Photography by Jessica Turner.

As a child, Melissa Wayte’s favorite make-believe scenario was a retail store. 

It started as a pretend career, but after 15 years in the investment industry, she made it real. 

Wayte, who has a finance degree and an MBA, worked in New York and Dallas, where she was born. She realized that she wanted to spend more time with her son, 5 at the time, and daughter, 2, so she left her corporate job and opened a paper store, Paper Affair. 

“I was just passionate about paper. I still am,” she says. “I love all types of paper, all types of printing methods, calligraphy. I still write the hand-written thank-you note.”

The original business plan called for seven locations across the metroplex, in areas where residents could afford high-end products and where Wayte saw a need for that kind of store in the market. 

The first one opened on Lovers Lane near the Dallas North Tollway, 15 years ago in May — one month after she left her investment job. Wayte says she liked this spot because it had plenty of traffic. A location in Plano opened a year later, and the third, in Frisco, opened two years after that.

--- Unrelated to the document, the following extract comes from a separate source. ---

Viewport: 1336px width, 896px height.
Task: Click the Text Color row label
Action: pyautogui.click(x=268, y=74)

“I had visions of a bigger thing, and then, I will just be honest, I got tired after three,” she says. “It’s a lot of work.”

She also says she’s working more now than she did during her finance career, usually visiting each location daily, “whatever’s needed, whatever fire has to be put out.”

Early on, Paper Affair was focused on paper products, such as invitations, announcements and stationery. Then online invitations became more popular, and the business had to adjust.

Wayte, who now lives in Plano, noticed after a few weeks that the table she stocked with gifts sold out consistently. In response, Paper Affair expanded its gift offerings, and now, shoppers can browse tables and shelves full of gift items.

The five most-popular products have been the same for the past seven years.

Nora Fleming makes serving pieces and home décor products that can be accessorized with “minis,” decorative add-ons made for different seasons and occasions. Big O key rings, designed by a couple of Highland Park women, are the second-most-popular purchases. These are followed by Nest candles, Peepers glasses and Karen Adams calendars. 

Paper Affair closed for about two months when the pandemic started. Wayte knew she had to come up with a way to open her business again, so her daughter helped create a website that allowed people to shop online. 

“I’m a big believer in brick-and-mortar stores in a community, and I’ve never had a website to sell because I didn’t want to be an internet seller,” she says.  

The store also started offering home deliveries and curbside pick-up. 

During the pandemic, many couples canceled or postponed weddings, and large gatherings weren’t common. But eventually, lovebirds started celebrating again. Over the past year, Paper Affair has created products for three to four times the typical number of couples. Along with the increased demand has come problems with the supply chain. Certain products aren’t available, and Wayte, like many others, can’t say when they’ll be back in stock. 

“Being open 12 years and always being able to get whatever I wanted to have in the store, it’s been a weird time,” Wayte says. “I have to bring in whatever I can get, and it may not be what I want, but it’s what’s available.”

It’s not just wedding-related business that has picked up; the past two years have been the store’s busiest. 

Wayte says she knows it’s cliche for a retail store to say it prioritizes customer service above all else. But Paper Affair’s business model creates long-term relationships between the store’s employees — most of them 10-year veterans of the company — and its customers. 

“It is kind of like a family business where we’re involved in their lives for every event,” she says. “The paper side keeps us actively involved in our customers’ lives.”